Are you okay? I asked, nudging at the wolf’s comatose form the way a child might poke at the hole where a baby tooth had recently been located.
Sleepy, my animal half responded after a long moment.
Well, that was a relief. Her tone was sluggish, but at least she was no longer begging to transform at all the wrong moments. Maybe our partnership was looking up after all.
And then Robert’s voice brought me out of my worries with an abrupt change of subject. “Whose birthday is it?” he asked, an amused smile flickering across his usually solemn face.
By this point, we were winding along the gravel drive that separated the gated entrance of our new pack lands from the various buildings located therein. And when I gazed out at the view, I broke into a grin ten times wider than the one my companion currently sported.
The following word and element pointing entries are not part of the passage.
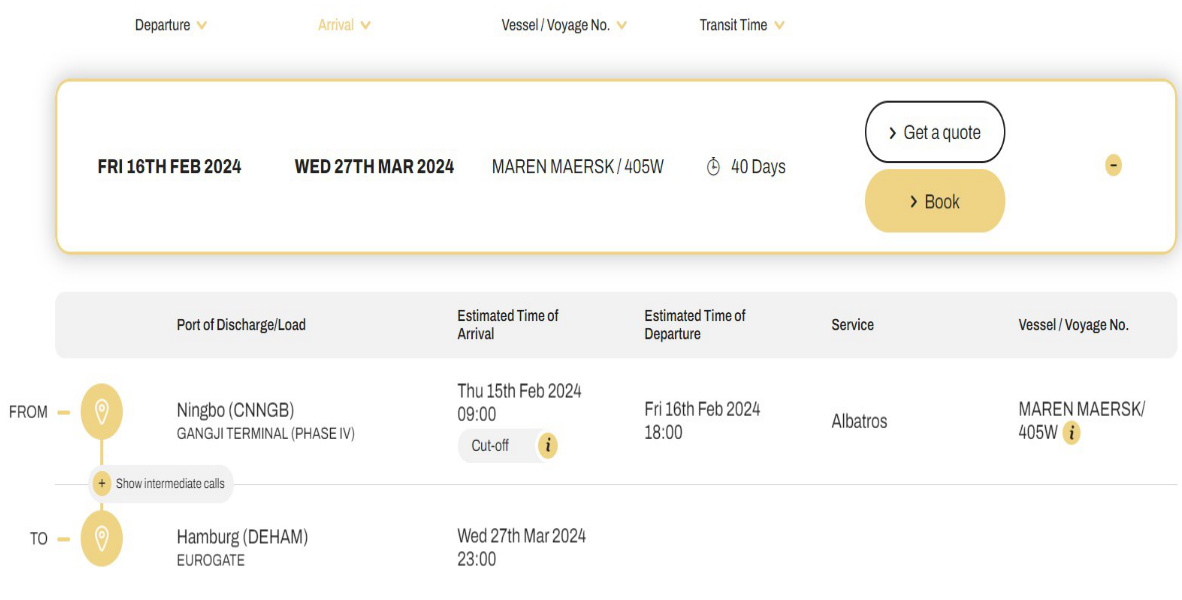Sort results by Transit Time
Screen dimensions: 1182x600
click(x=742, y=25)
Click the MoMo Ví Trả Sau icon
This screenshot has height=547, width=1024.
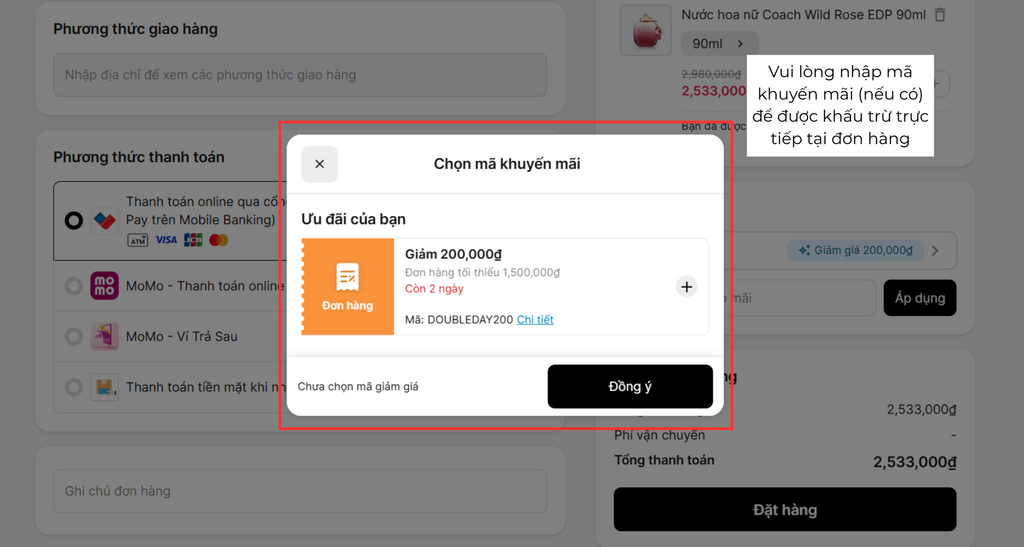[x=104, y=336]
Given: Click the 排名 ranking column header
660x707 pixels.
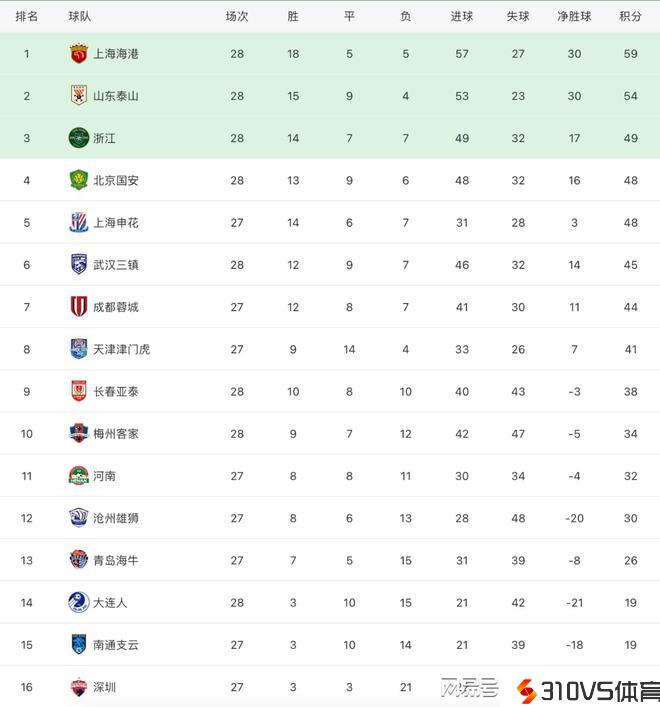Looking at the screenshot, I should click(x=27, y=16).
Because Wolf Landing’s driveway was lined with paper streamers and helium balloons, a huge banner above the doorway of the community building lending a festive air even though I couldn’t read the words from our current vantage point. Meanwhile, the entire clan had assembled on the front lawn, a motley assortment of wolves and two-leggers united by the broad smiles stretching across all of their faces.
“It’s nobody’s birthday,” I answered, my wolf’s disobedience earlier in the day abruptly forgotten. “Except for Wolf Landing’s. It looks like our request to be granted probationary pack status went through without a hitch.”